Text analytics has emerged as a cost-effective innovation used to support systematic literature reviews in human health risk assessments. Text analytics approaches allow some studies to be removed from consideration without undergoing manual review. Supervised machine learning relies on a training dataset to build models that go on to automatically classify a larger set of unclassified documents. However, manually reviewing references to create the training dataset can be resource intensive. “Active” machine learning is a potential solution that uses an algorithm to focus on the most informative documents, reducing the number of references that must be manually reviewed. We simulate active machine learning by using a set of approximately 7,000 abstracts from the scientific literature that was previously classified by subject matter experts with regard to relevance to epidemiology. We examine the performance of alternative sampling approaches to sequentially expanding the training dataset, specifically looking at uncertainty-based sampling and probability-based sampling. We discover that while such active learning methods can potentially reduce training dataset size compared to random sampling, active machine learning-based predictions of model performance potentially suffer from bias that negates its potential benefits.
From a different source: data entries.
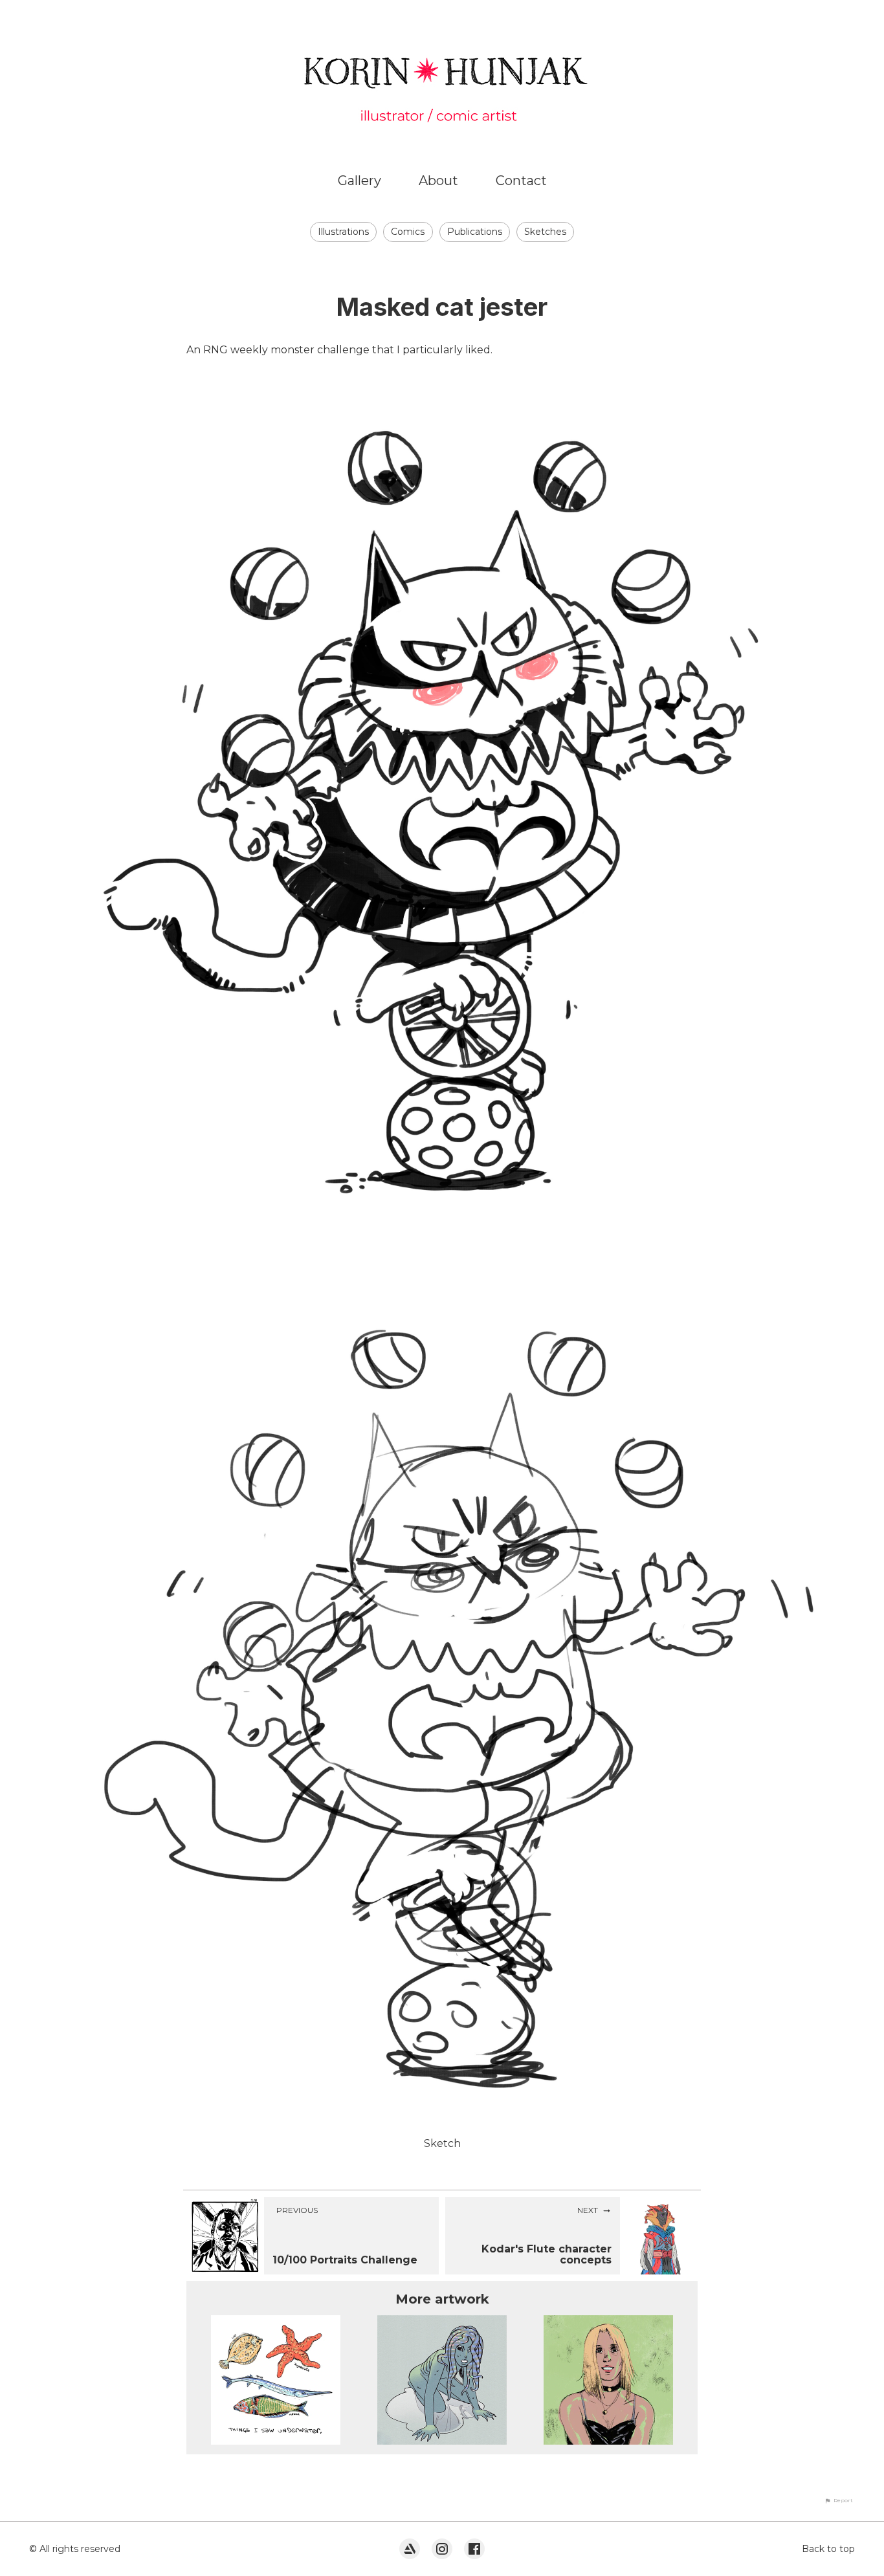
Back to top (828, 2549)
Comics (408, 231)
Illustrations (343, 231)
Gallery (359, 180)
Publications (474, 231)
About (438, 180)
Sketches (545, 231)
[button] (838, 2500)
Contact (521, 180)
We discuss approaches and the extent to which the bias resulting from skewed sampling can be compensated. We compare the results from active machine learning to those based on a semi-supervised machine learning method called supervised clustering and show how the latter, with only a small training dataset, can outperform the former in terms of (i) accuracy of model predictions and (ii) the fraction of documents eliminated from review. Finally, we propose a useful role for active learning in contexts where accuracy metrics are not critical and/or where it is necessary to rapidly retrieve a subset of relevant literature.